Sonny Caberwal is dressed sharply--including the navy-blue turban that evidences his Sikh faith--and perched in the industrial-rustic lobby of his Union Member House, a new kind of private club in the not particularly bustling downtown of Durham, North Carolina. Its eminently Instagrammable looks aside, it's not at all like the pricey members-only spaces with chic interiors and names like Spring Place, Radiant, and Huckletree that now dot the likes of New York City, Los Angeles, and London. Caberwal set up Union Member House with the explicit goal of bringing diverse communities together and creating connections; with this in mind, a year's membership costs all of $250.

"People tell me it's too cheap," he says. "I'm like, 'Have you talked to any regular Americans lately?' "

It all started with a health scare. In March 2018, Caberwal felt a mass in a lymph node on his neck. As a creeping fear of cancer took hold, he noticed another unfamiliar feeling--disconnection. He's a native North Carolinian, but he was so new to Durham, he didn't have a doctor--or a local network to help him find one. Caberwal, a graduate of Georgetown Law and Duke, had been deep in the hustle of tech startups for a decade. In 2016, the conglomerate Newell Brands bought Bond, a New York-based company he'd founded that used robotics to pen bulk correspondence in a customer's handwriting. Shortly after the sale, he and his wife left Manhattan for Durham, seeking a family-friendlier environment. But Newell-related work in New York kept Caberwal from bonding with his new city.

The Fight Against Isolation
It's a polarized time in the U.S­.--and statistics show how we've turned away from communal activities.
24.9%
Rate of U.S. citizens volunteering at charities or within their communities in 2015--a 15-year low.
54%
Percentage of teens who say they spend too much time on their cellphones.
65%
Percentage of parents who worry about their teens' screen time.
Sources: Gallup, Pew, U.S. Census Bureau, Bureau of Labor Statistics

His father, a urologist in Asheboro, to which his parents moved from India in the 1970s and where Caberwal was born, guided him to appropriate care. Still, no clear diagnosis emerged, which plunged him into "four weeks of worst-case scenarios," says his wife, Preeti Caberwal, the club's co-founder and creative director. Luckily, a biopsy showed that Sonny was cancer-free. But the Caberwals had "been having conversations about our future" during the uncertain time, he says. "Connecting with different kinds of people had been the most fun part of our lives. It was a shame we hadn't gotten to know anyone" in Durham.

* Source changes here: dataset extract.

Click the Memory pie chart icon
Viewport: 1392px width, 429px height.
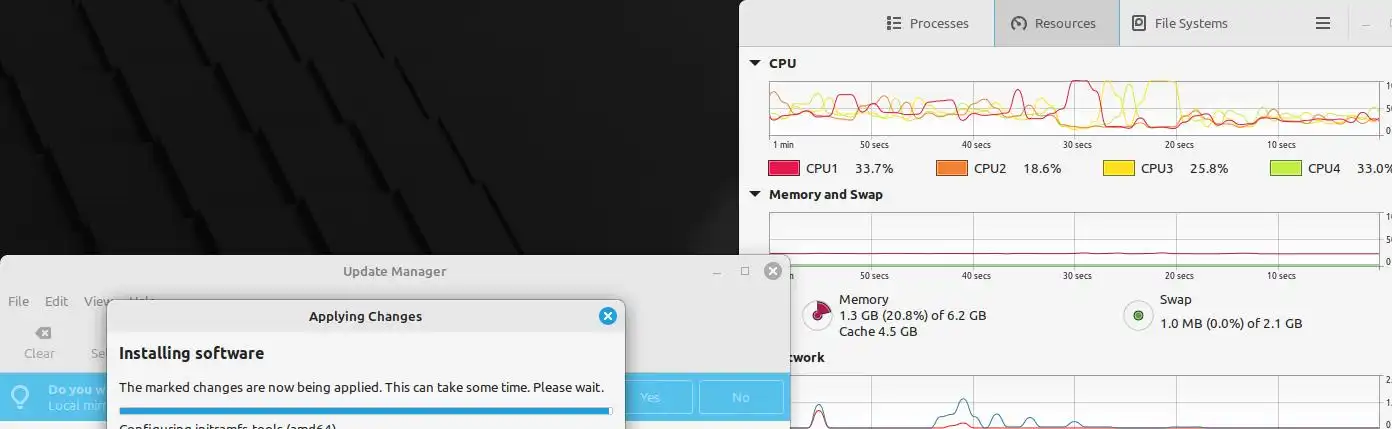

The Caberwals' response to that was Union Member House. They forged a deal with the owner of a former Masonic lodge dating from the 1920s, which their team refurbished to create a cozily sprawling, 6,000-square-foot social hub--co-working during the day; bar and restaurant service, curated programs, and free yoga at other times. There's also a 3,500-square-foot outdoor garden; hotel rooms are planned, too.

While welcoming to all, Union also has a clandestine flair, especially after dark, with its doorway secluded in an alley behind the club and a fingerprint scanner granting entry. Superficially, it resembles those fancier private clubs popping up in international cities--part WeWork, part Soho House (a mingling haven for stars, execs, and voyeurs of same that teased a $2 billion IPO last year)--that seek to stay exclusive (read: elitist) via cryptic application processes and prohibitive annual membership fees that run well into the thousands of dollars.

That's where Union breaks the mold, in both intent and setup. Its yearly fee of $250, Caberwal points out, is less than half the local YMCA's. (The closest analogue to Caberwal's venture is Fueled Collective, a social, co-working, and fitness hangout with locations in Chicago, Cincinnati, and Minneapolis-St. Paul, whose prices start at $95 a month for two days of access before 3 p.m. and unlimited evening and weekend access.) Nearly everyone who fills out Union's application and promises to be kind, curious, and open-minded gets in, after answering detailed questions about interests and goals. So far, the club's community, built largely on word of mouth, is achieving Caberwal's goal of bringing disparate groups together--of its 1,500 members, 60 percent are women and close to 40 percent are nonwhite.

Caberwal hopes to open 20 more Union Member Houses and is closing in on funding for eight. He is focusing on midsize cities: Madison; Kansas City, Missouri; Tulsa; and Charleston, South Carolina. "If you don't meet people outside your network, then only people with good networks get good opportunities," says Caberwal. "I believe America is more than that."